Helmut Marko, at right, stands beside Max Verstappen during a practice session before last Sunday’s British Grand Prix at Silverstone.
Photo: Mark Thompson (Getty Images)

In my 15 or so years of watching Formula 1, I don’t think I’ve ever witnessed a crash — or at least one that could fairly be described as a “racing incident” — generate so much discussion as the one between Lewis Hamilton and Max Verstappen at last weekend’s British Grand Prix. Everyone lost their shit: Over the collision itself, who was more at fault and whether Hamilton’s 10-second penalty was severe enough. More than 48 hours later, people are continuing to lose their shit.

But nobody has expelled more shit in the wake of all this than Helmut Marko, Red Bull’s top advisor — though “advisor” doesn’t really do his clout within the team justice. Anyway, Marko called for Hamilton’s suspension after the collision, and more recently he said his squad has hired a lawyer to do what, exactly, I’m not sure.

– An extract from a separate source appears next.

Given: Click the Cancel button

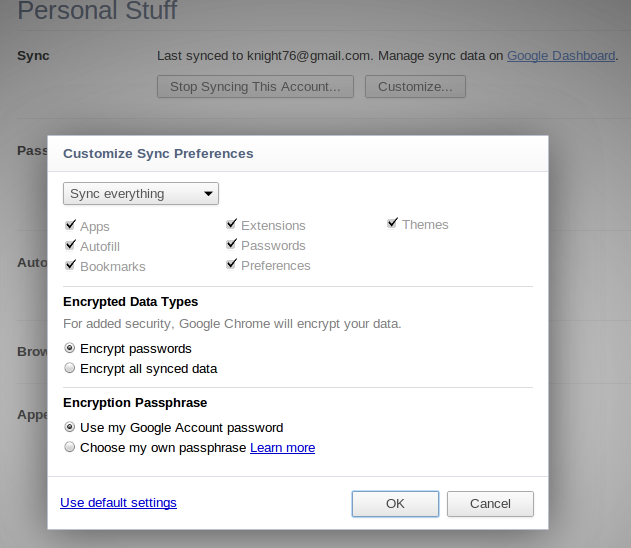Looking at the screenshot, I should (x=490, y=504).
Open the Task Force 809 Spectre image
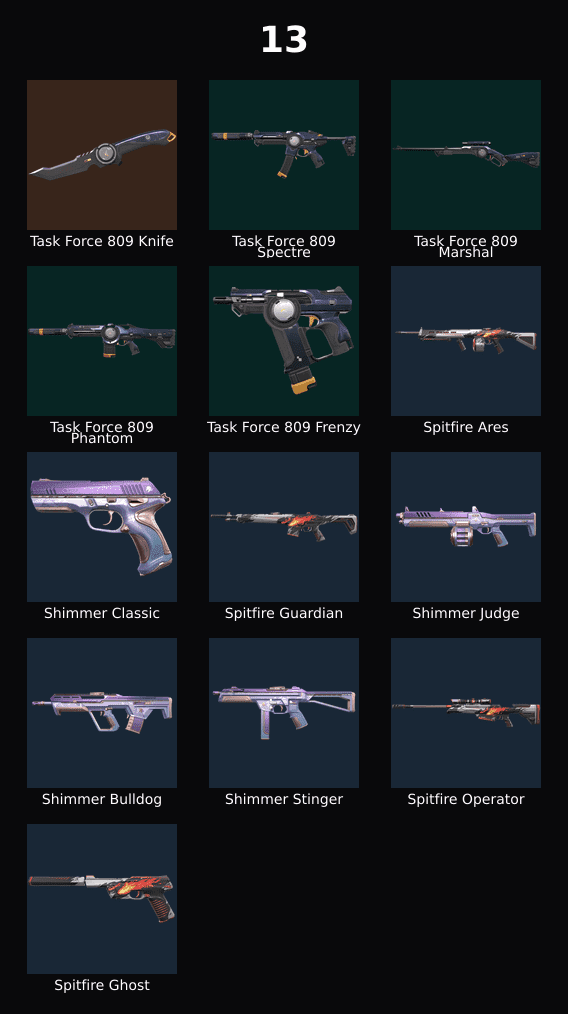Screen dimensions: 568x1014 pos(283,155)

We’ve learned this from Austrian paper Kronen Zeitung, who spoke to Marko. An excerpt from the story is translated below:

Now Red Bull Racing has handed the matter over to a lawyer. “He should check what could be done in such a situation within the framework of the sports law,” said Head of Motorsport Helmut Marko, who had already put a ban for Hamilton during the race.

“Please, in this procedure. Especially with the consequences. It was a huge stroke of luck that nothing serious happened to Max, the car, probably also the engine, is broken. You can’t let that sit on you. A suspension would be justified,” rumbled the Styrian, who also cannot understand the 10-second penalty for the Mercedes driver.

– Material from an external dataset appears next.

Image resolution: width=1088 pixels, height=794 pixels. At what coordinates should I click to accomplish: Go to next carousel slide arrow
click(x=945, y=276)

Of course, Marko isn’t the only individual at Red Bull or Mercedes incensed by what transpired on Sunday and clearly invested in steering the narrative one way or the other. We also got that wonderful FIA radio exchange where Mercedes boss Toto Wolff asked race director Michael Masi if he’d checked his emails immediately after the crash. Masi, in the spirit of maintaining a healthy work/life balance as we all should, shut that down and told Wolff he hadn’t thumbed through his inbox on Sunday afternoon. Or, maybe he was just doing his job and watching the race.

That was amusing, but Marko refusing to let this one go is starting to grate. Especially considering his driver could’ve been severely injured or worse, and was lucky to emerge from the whole episode just shaken. At this point, you’d hope for a bit of calm reflection in knowing Verstappen’s healthy and will obviously redouble his efforts to take the fight to Hamilton, in a car that so far this season has proven to be largely better than Mercedes’. But that’s not enough for the guy.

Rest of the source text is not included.